● DATA FOR PROCESSING:
**********

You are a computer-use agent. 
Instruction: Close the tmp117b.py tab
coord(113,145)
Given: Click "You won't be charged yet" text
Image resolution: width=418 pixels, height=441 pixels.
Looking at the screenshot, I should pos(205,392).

**********

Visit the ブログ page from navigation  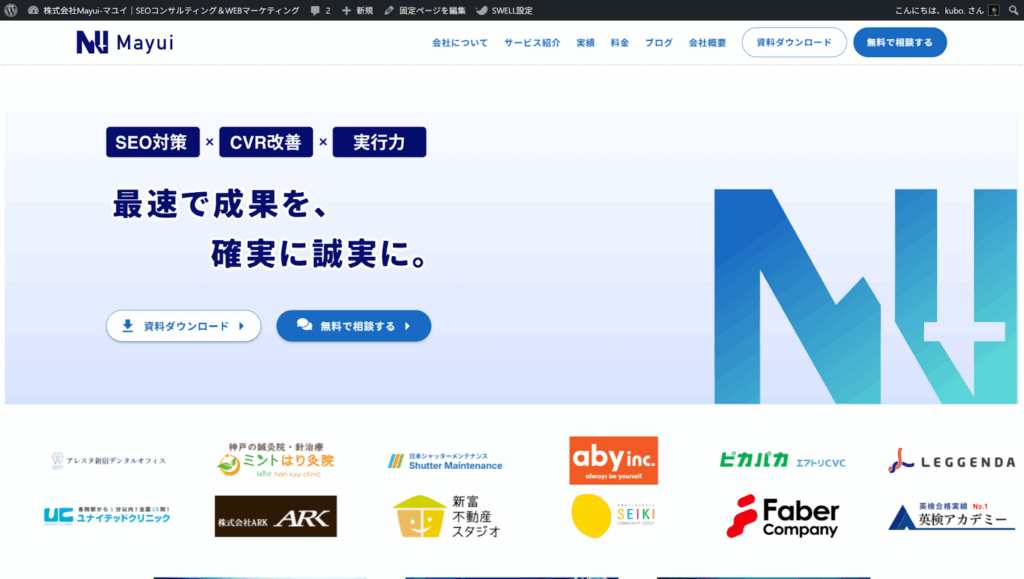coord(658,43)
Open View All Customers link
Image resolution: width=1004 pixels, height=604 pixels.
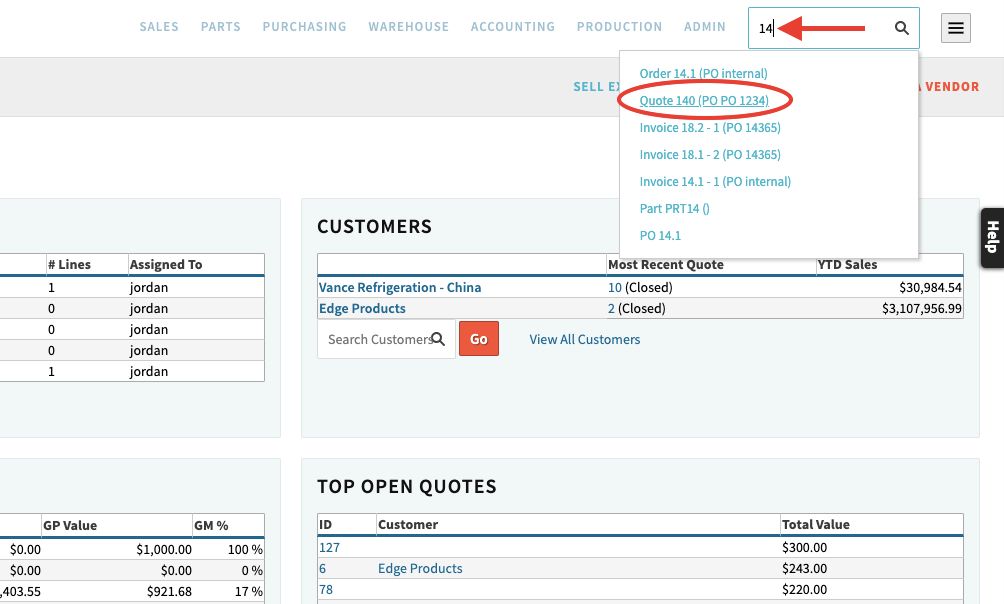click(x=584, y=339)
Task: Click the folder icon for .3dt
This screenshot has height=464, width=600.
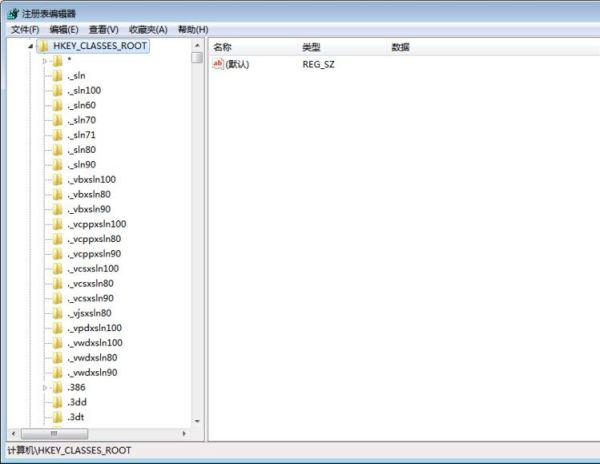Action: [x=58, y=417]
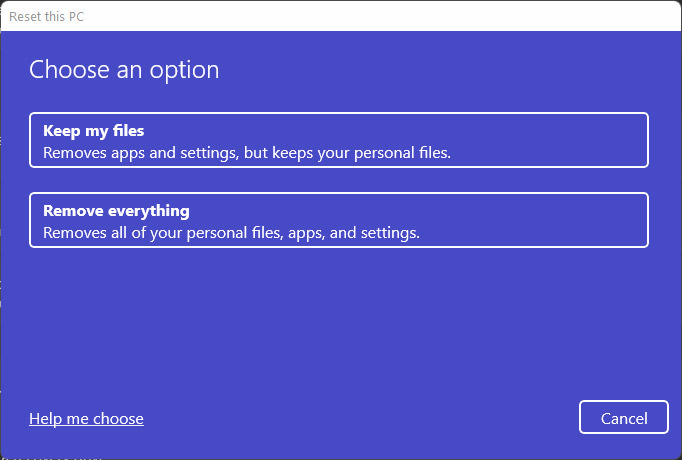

**********

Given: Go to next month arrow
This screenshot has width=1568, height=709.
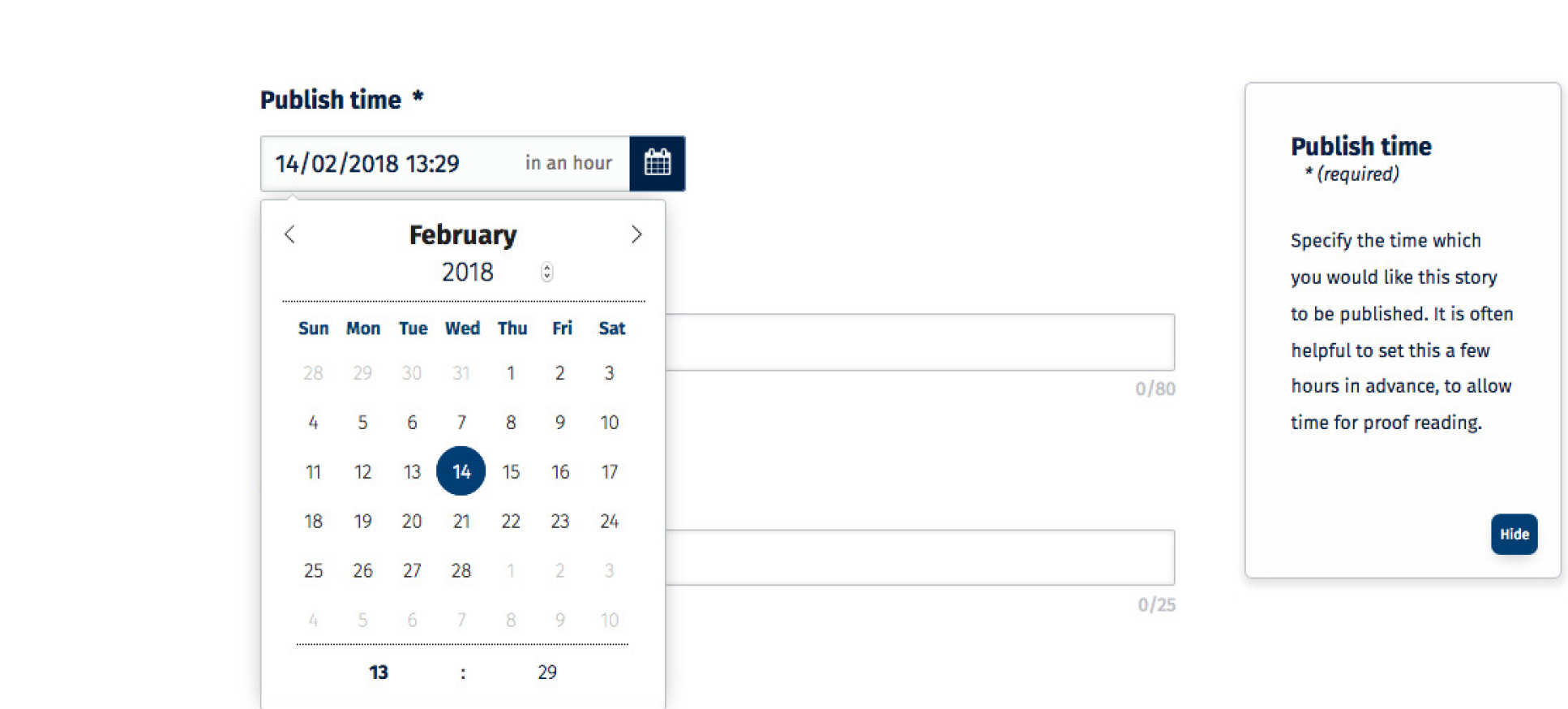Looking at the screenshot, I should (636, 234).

**********

● WHAT IS EXPECTED:
Search the material for the word "Given" and copy every matching line.

● TASK SOLUTION:
Given: Click "You won't be charged yet" text
Given: Go to next month arrow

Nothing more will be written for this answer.